Last year, Bay Area-based data analytics company Palantir donated data it had collected from social networks and other sources to the Carter Center, a human rights nonprofit, to help the center find relationships and track funding among major players in the ongoing Syrian conflict. YouTube videos, which comprise the majority of the data, allow analysts to track events and document nearly 6,000 armed groups with around 100,000 fighters. The nonprofit has also created visualizations depicting the hierarchy of different opposition groups. The Center hopes to use the data to identify central players in the conflict and verify Syrian military leaders’ claims about their power and influence.
This week, the House Energy and Commerce Committee voted to advance a bill to the House floor requiring the Department of Health and Human Services (HHS) to publish recommendations for developing clinical data registries. The bill directs HHS to evaluate how clinical data registries can be used to evaluate the impact of different care models and ultimately improve patient health outcomes. It would also require HHS to consult with various condition-specific medical groups to determine how to best use clinical data registries to inform physicians of new treatments and best practices.
Google is enrolling volunteers in a research project to collect genetic and molecular data in hopes of establishing a granular picture of how a healthy human body should function.

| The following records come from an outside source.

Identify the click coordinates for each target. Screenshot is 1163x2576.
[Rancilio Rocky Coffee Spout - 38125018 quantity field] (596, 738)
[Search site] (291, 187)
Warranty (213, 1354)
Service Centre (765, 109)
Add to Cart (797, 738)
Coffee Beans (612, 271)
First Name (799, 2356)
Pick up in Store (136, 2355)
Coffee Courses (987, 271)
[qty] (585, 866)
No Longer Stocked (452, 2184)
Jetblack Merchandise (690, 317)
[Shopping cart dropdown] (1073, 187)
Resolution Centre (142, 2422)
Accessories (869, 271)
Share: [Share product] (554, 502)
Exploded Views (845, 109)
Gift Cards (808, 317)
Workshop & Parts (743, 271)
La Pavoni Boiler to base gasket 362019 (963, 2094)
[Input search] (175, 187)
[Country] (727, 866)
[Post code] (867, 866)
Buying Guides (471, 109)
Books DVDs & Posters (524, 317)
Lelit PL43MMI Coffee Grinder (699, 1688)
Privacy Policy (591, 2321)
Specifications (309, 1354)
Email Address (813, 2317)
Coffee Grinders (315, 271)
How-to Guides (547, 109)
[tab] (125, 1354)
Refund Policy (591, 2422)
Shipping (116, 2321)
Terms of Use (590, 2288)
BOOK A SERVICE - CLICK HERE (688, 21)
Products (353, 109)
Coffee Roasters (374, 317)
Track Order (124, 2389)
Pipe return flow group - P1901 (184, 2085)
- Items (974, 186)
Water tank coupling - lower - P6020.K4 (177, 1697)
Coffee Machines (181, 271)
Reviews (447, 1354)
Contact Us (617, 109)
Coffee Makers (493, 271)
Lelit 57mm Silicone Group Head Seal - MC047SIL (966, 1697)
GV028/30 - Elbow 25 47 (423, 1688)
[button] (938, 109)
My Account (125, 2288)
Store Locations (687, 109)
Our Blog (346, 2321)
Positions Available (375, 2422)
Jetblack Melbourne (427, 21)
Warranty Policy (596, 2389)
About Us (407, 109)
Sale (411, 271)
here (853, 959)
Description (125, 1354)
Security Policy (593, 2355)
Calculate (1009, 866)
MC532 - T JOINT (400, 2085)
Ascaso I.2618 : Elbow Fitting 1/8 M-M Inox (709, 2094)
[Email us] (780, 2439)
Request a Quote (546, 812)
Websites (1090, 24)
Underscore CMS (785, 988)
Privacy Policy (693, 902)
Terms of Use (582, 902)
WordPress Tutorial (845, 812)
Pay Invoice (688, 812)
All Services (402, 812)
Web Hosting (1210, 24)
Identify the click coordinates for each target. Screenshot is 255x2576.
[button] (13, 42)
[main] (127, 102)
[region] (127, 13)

The project, which will start with 175 subjects and hopes eventually to expand to thousands more, will use the company’s data mining capacity to find biomarkers that researchers could eventually use to create tests for early disease detection. Once Google de-identifies the data, it plans to release the information to other researchers.
In recent years, banks have increasingly turned to data analytics to combat money laundering and other financial crime, but many banks have found that even this is not enough to stop increasingly sophisticated criminals. In response, some banks have deployed sophisticated predictive models and machine learning to flag potential criminal activity where information is sparse. One type of model banks are using is called a Bayesian Belief Network, which adaptively refines its predictions of risk based not only on potentially fraudulent activity but also contextual factors, such as account type and customer demographic.
The Graduate Center at the City University of New York (CUNY) is launching a Center for Digital Scholarship and Data Visualization in Midtown Manhattan. The Graduate Center has been at the forefront of image data visualization for the past several years, with projects examining trends in selfie photos across the world and examining visual differences in Instagram photos in various major cities. CUNY plans to partner with other local institutions, such as the Museum of Modern Art and the New York Public Library to access new data streams.
The National Football League will begin tagging players’ equipment with RFID chips this season to give coaches and fans real-time statistics on players’ position, speed, and distance travelled. The data will be captured from all 32 teams and loaded into a league-wide database. The league has not announced what sorts of analytics it hopes to conduct using the data beyond simply making it available.
WIFIRE, a collaborative project from the University of California San Diego and the University of Maryland, uses remote sensing to forecast how quickly wildfires might spread. The project, which combines simulation, prediction, and visualization, mines satellite imagery using machine learning algorithms to identify the most dangerous wildfires before they get worse. WIFIRE’s creators hope it will help firefighters make better decisions in real-time when it is fully developed.
A Kickstarter campaign to build a connected sleep tracking kit, known as Sense, has raised $1.5 million as of August 1. The kit comes with sensors to monitor bedroom conditions, a pillow clip, and an accompanying mobile phone app that aims to wake the user up at the optimal point in their sleep cycle. Sense was created by Hello, a San Francisco-based company launched by 22-year-old Thiel Fellowship recipient James Proud.